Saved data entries
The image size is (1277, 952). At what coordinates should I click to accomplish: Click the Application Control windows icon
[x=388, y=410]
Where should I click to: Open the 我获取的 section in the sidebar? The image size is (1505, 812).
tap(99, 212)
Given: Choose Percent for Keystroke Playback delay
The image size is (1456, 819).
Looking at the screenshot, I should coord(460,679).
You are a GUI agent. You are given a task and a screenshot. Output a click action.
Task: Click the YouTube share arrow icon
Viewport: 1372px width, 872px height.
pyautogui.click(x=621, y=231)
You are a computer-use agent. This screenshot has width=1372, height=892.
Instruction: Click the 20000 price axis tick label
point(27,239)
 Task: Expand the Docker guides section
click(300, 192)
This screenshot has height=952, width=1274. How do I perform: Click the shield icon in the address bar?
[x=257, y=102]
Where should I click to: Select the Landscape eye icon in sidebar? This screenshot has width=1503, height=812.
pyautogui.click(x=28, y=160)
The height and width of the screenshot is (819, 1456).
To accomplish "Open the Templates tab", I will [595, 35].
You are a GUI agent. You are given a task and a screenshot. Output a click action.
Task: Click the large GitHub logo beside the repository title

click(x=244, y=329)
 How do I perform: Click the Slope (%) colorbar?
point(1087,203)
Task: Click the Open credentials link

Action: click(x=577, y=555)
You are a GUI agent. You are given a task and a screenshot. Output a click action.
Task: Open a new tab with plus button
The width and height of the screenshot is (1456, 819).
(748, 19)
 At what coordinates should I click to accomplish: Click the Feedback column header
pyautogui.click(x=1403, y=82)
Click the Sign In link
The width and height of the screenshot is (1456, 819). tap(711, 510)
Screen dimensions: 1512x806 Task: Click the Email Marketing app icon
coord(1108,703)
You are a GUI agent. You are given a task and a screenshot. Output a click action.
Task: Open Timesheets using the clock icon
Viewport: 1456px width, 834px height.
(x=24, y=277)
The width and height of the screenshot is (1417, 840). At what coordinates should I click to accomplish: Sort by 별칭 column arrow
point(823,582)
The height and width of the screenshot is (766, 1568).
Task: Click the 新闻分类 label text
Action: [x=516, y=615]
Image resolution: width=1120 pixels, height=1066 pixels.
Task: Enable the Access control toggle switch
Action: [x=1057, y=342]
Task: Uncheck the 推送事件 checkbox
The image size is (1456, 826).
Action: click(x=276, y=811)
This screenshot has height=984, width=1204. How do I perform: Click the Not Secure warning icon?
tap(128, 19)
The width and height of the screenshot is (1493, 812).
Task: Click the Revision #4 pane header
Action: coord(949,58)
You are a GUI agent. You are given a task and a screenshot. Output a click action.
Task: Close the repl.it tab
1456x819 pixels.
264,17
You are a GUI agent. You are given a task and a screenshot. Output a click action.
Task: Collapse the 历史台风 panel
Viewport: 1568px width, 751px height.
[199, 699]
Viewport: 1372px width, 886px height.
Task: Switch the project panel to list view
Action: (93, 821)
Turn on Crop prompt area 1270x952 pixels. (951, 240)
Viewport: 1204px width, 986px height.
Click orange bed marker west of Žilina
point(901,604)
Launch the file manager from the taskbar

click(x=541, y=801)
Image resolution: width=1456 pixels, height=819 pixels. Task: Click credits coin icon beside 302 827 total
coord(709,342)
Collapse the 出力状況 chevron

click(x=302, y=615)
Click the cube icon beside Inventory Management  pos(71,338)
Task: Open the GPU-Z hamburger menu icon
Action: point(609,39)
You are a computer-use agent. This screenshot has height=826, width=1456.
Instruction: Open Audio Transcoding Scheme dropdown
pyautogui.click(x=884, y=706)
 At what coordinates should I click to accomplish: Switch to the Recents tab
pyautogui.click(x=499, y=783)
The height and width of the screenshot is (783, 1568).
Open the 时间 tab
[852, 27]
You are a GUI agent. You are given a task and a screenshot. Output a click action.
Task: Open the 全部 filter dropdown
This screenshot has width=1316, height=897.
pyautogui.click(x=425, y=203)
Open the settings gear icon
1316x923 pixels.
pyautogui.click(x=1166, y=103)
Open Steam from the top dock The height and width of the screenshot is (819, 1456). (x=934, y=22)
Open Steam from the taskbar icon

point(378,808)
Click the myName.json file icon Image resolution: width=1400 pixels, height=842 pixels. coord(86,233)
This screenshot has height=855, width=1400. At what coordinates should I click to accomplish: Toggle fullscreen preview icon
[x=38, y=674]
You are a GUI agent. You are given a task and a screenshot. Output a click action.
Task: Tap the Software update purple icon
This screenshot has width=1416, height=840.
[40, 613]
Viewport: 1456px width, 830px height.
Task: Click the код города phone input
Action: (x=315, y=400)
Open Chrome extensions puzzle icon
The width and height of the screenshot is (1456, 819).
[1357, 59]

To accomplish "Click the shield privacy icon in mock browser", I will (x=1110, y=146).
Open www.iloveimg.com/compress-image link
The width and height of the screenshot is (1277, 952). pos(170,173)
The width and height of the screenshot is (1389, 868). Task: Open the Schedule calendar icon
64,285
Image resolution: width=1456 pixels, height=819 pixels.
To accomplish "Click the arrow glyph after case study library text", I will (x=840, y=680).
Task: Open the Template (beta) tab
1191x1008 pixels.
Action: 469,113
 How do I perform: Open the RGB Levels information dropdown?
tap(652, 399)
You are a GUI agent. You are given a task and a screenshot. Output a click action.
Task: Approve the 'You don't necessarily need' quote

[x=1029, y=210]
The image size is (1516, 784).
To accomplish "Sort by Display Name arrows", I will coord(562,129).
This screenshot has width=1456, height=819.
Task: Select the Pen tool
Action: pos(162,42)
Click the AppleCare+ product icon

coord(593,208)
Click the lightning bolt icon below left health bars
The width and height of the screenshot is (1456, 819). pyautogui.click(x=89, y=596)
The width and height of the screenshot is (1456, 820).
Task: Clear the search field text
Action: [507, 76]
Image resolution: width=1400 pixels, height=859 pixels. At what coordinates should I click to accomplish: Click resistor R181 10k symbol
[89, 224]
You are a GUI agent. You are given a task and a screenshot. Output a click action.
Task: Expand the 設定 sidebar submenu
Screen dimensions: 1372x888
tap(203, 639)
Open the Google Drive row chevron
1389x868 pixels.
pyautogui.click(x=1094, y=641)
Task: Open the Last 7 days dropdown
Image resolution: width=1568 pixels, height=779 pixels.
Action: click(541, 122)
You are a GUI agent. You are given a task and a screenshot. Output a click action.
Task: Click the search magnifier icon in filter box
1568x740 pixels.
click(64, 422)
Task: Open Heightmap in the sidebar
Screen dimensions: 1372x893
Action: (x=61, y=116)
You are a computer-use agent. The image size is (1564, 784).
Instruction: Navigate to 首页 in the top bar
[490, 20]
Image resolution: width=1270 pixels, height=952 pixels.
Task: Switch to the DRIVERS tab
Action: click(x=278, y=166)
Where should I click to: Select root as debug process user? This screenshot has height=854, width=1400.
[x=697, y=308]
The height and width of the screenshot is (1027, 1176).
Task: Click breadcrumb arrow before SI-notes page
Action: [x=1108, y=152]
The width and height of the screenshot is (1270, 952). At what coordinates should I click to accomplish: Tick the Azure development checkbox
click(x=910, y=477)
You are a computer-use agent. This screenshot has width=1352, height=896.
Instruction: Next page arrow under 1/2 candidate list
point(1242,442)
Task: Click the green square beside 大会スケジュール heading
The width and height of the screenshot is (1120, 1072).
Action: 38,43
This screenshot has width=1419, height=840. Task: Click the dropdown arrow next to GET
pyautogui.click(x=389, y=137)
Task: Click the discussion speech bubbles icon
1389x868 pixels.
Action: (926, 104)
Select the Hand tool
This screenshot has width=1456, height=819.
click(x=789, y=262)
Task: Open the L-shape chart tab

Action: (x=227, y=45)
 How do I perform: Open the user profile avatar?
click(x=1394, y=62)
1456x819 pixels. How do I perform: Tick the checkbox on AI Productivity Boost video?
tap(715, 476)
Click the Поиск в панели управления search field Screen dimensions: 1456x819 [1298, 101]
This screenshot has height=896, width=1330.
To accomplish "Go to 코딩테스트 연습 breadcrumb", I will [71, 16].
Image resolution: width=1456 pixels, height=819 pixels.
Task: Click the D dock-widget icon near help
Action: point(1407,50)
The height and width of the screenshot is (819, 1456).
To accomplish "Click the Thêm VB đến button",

Work instruction - Within the entries above, find each line where "filter" appears; copy every one.

Task answer -
Task: Open the 全部 filter dropdown
Task: Click the search magnifier icon in filter box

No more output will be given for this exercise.